Though in Czech, there is some dainty wordplay: Alice is messing about in her drawers. Initially, these contain drawing equipment, later scissors. The filmmakers' signature 'large person in small room' image is used here in the episode where 'Maryanne' (Alice plus her 'house) is attempted entry by Bill the lizard, Dodgson's image of sperm. Bill is mirrored later in the frog-footman, heavily phallic as is an introduced sequence where the feet themselves become penile, then advisory.
Svenkmajer understands the cards as Tarot, a seldom understood insight and adds a vignette of the March Hare and Hatter playing cards (almost certainly a nod to 'Seventh Seal'). There's some very good visual handling of inside/outside ambiguities, and stage/reality shifting -- this alone makes this project worth sharing.

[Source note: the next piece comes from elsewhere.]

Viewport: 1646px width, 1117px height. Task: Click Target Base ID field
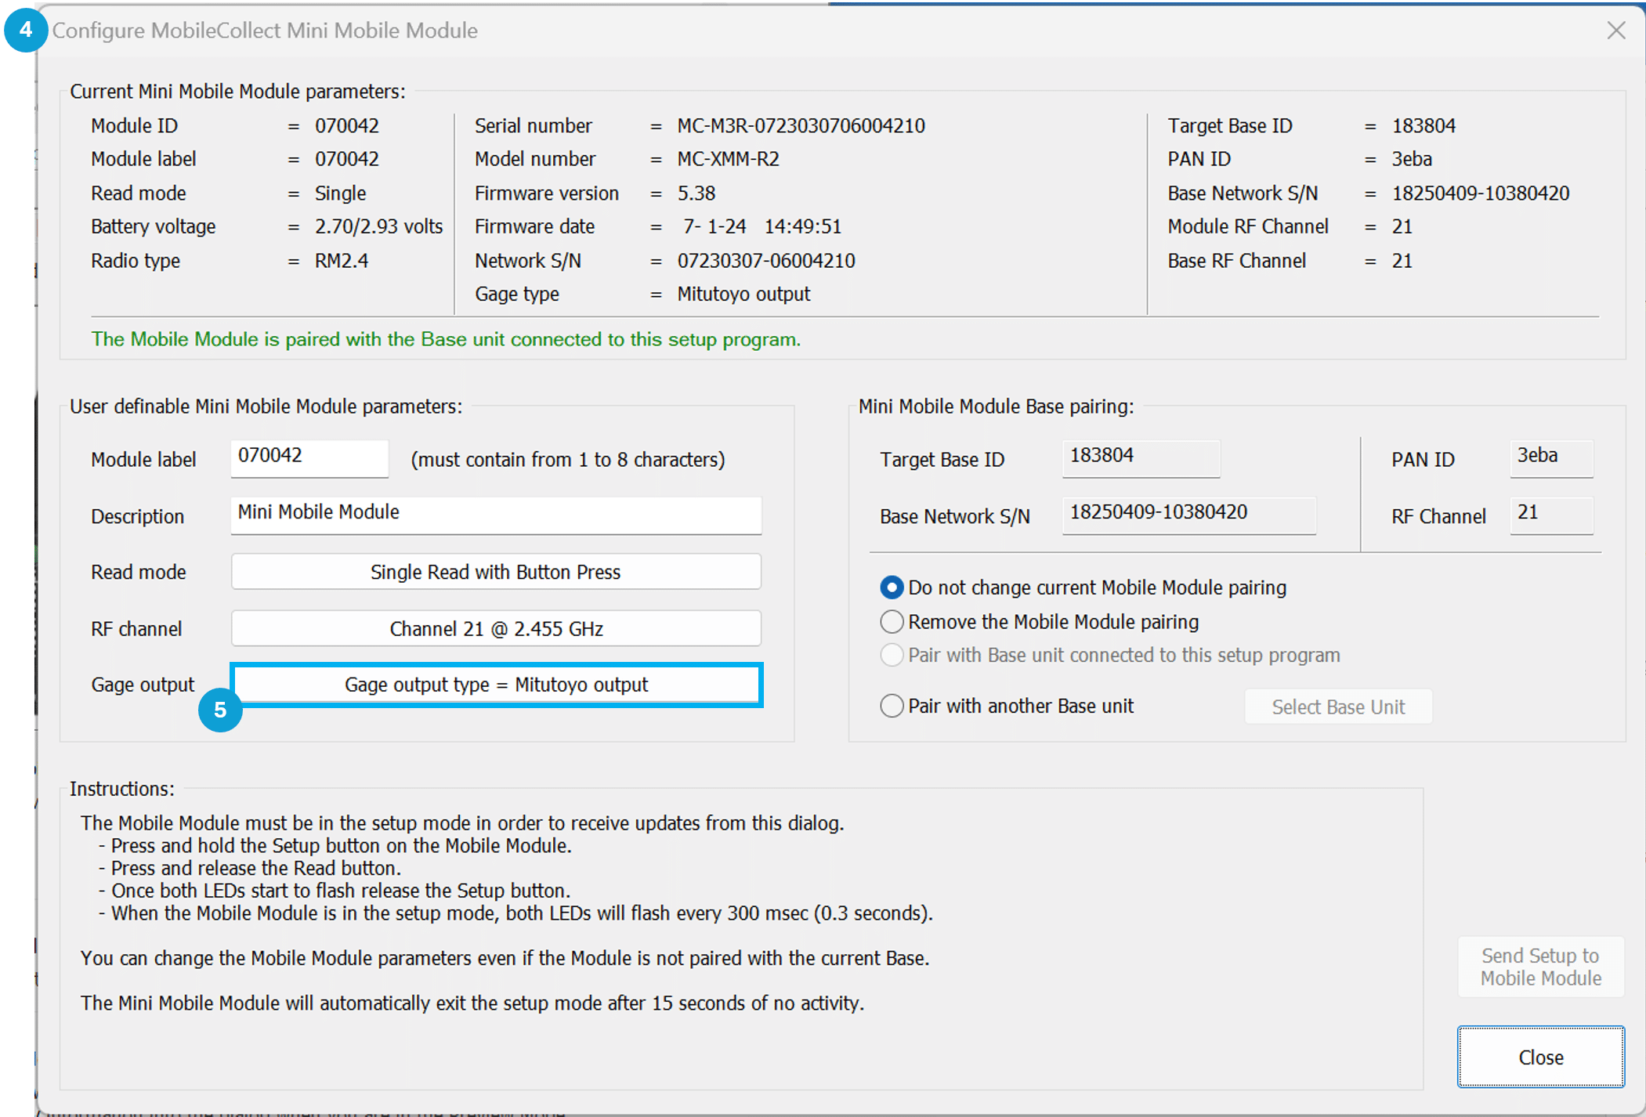click(1141, 457)
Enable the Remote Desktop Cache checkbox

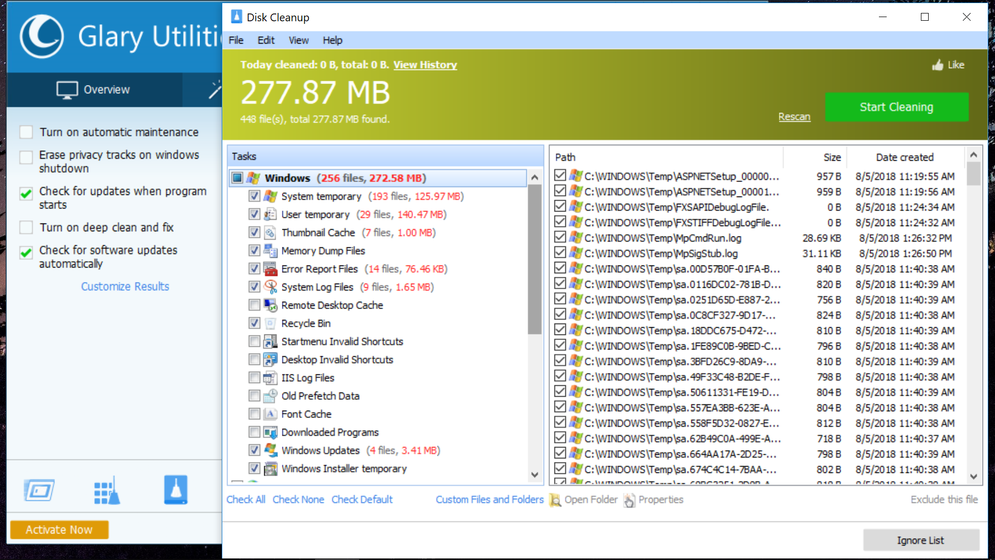pyautogui.click(x=254, y=305)
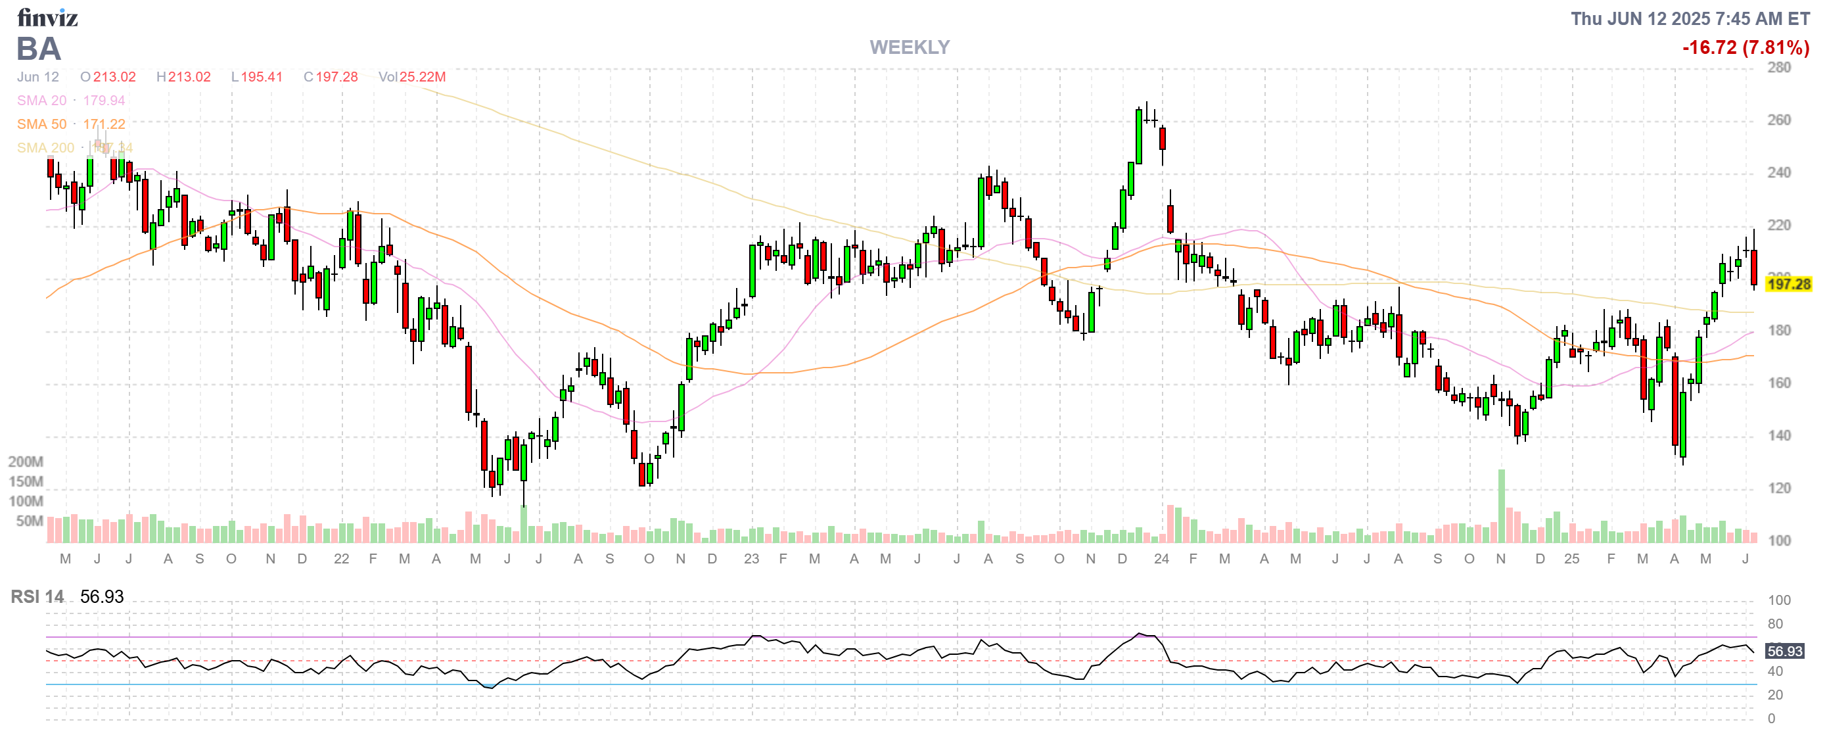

But aside from that, it seems that the magic of Alice's world has yet to be tapped by a filmmaker.
Note: in Carroll's vision, innocence trumps all: logic is seen as manmade and fallible. In this world confabulated reasoning threatens but no one really loses their head. Not so in Svenkmajer's bleak world. Heads really are lost. Innocence is at least dumbfounded and possibly unreal (those socks). Many heads are already decayed with only the skull remaining. Some beings are composed of empty skulls alone or with some ambulatory object. This is not a happy man, nor a world with any sunshine. I would not give these images to any child.